CHICAGO — When it comes to the economy, Donald Trump was born on third base and claims he hit a triple. But now, he seems determined to be thrown out before reaching home.

His latest move is threatening to impose tariffs on all goods coming from Mexico, starting at 5% and rising to 25% in October. He made the announcement Thursday, even as he is asking Congress to approve a new trade deal to keep virtually all tariffs on goods from Mexico at … zero.

It's a contradiction on the order of pressing one foot on the accelerator while using the other to stomp on the brakes. "Why even have a trade agreement if it means nothing?" former Mexican diplomat Jorge Guajardo asked a reporter for the Washington Post.

That's just one of the questions that will occur to people on Capitol Hill. Others include: Why did the president go to the trouble of negotiating a new free trade deal to replace NAFTA if he has no intention of actually practicing free trade? Why would members of Congress bother voting on an accord that he would feel entitled to override?

This step comes on top of the 25% tariffs the president has already imposed on Chinese goods, which, contrary to his habitual lies, will be paid by Americans. A new report from the Federal Reserve Bank of New York estimates that Trump's tax on Chinese imports will cost the average U.S. household $831 a year.

That's not counting the consequences of his taxes on imported steel and aluminum, washing machines and solar panels. It's also not counting the burden on American exporters from retaliatory tariffs imposed by Beijing. Pork producers and soybean growers saw their sales to China plummet last year, and the effect is likely to be even more painful this year.

The administration has admitted as much, promising to compensate farmers with $16 billion in federal aid, on top of the $12 billion it handed out in 2018. The help, farmers say, will fall short of making them whole. It will, however, add to the loss borne by taxpayers, who will suffer twice — once in financing the government payments and again when they go shopping.

The U.S. auto industry stands to suffer because the new tariffs on Mexico will tie knots in their internal supply chains, which involve making and assembling components in both countries. "This would cripple the auto industry," Torsten Slok, chief economist for Deutsche Bank Securities, told Yahoo Finance. "It would bring car production to a halt pretty quickly."

All these measures could hardly be better engineered to squander the good times that Trump inherited and has so far maintained. Presidents typically have far less impact on the real economy, for good or ill, than the public assumes. But Trump has been doing his best to prove otherwise.

Having arrived in the White House during an expansion that was nearly eight years old, Trump has been happy to take credit for something that began under Barack Obama. In the first quarter of 2019, real GDP grew at a strong 3.1% clip, which Trump and his allies in Congress celebrated as proof of his business savvy.

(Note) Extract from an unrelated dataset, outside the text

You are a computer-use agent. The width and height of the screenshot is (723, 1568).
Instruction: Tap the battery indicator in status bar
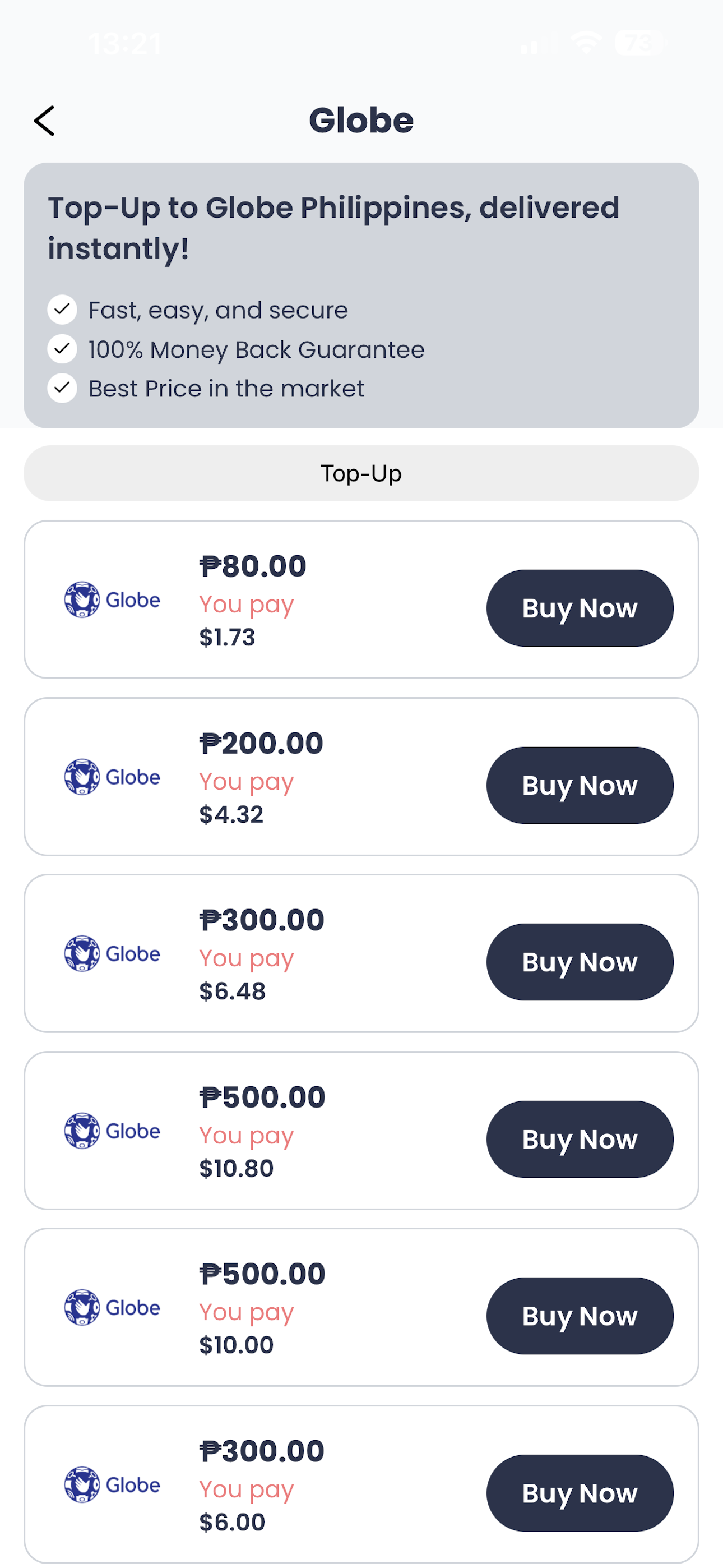[639, 43]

It wasn't. In fact, the economy exceeded that pace as recently as the second quarter of 2015 — when Republicans were accusing Obama of stifling growth. The Dow Jones Industrial Average is up some 5,000 points under Trump, on top of the 12,000 it gained under his predecessor.

Unemployment fell from 10% to 4.7% during the Obama years, and it has dropped to 3.6% under Trump.

The administration and its allies in Congress argue that the recent solid growth is a direct result of the mammoth tax cut enacted in 2017. But a new report by the nonpartisan Congressional Research Service concluded it had "a relatively small (if any) first-year effect on the economy" and that growth has been "in line with the trend in growth" since 2013. Oh, and the tax cut didn't come close to paying for itself.

On economic matters, Trump is an impetuous meddler who brings to mind what Theodore Roosevelt's daughter Alice Roosevelt Longworth said: "My father always wanted to be the corpse at every funeral, the bride at every wedding and the baby at every christening." But Trump's policies are likely to confirm that, often, the best policy is to leave well enough alone.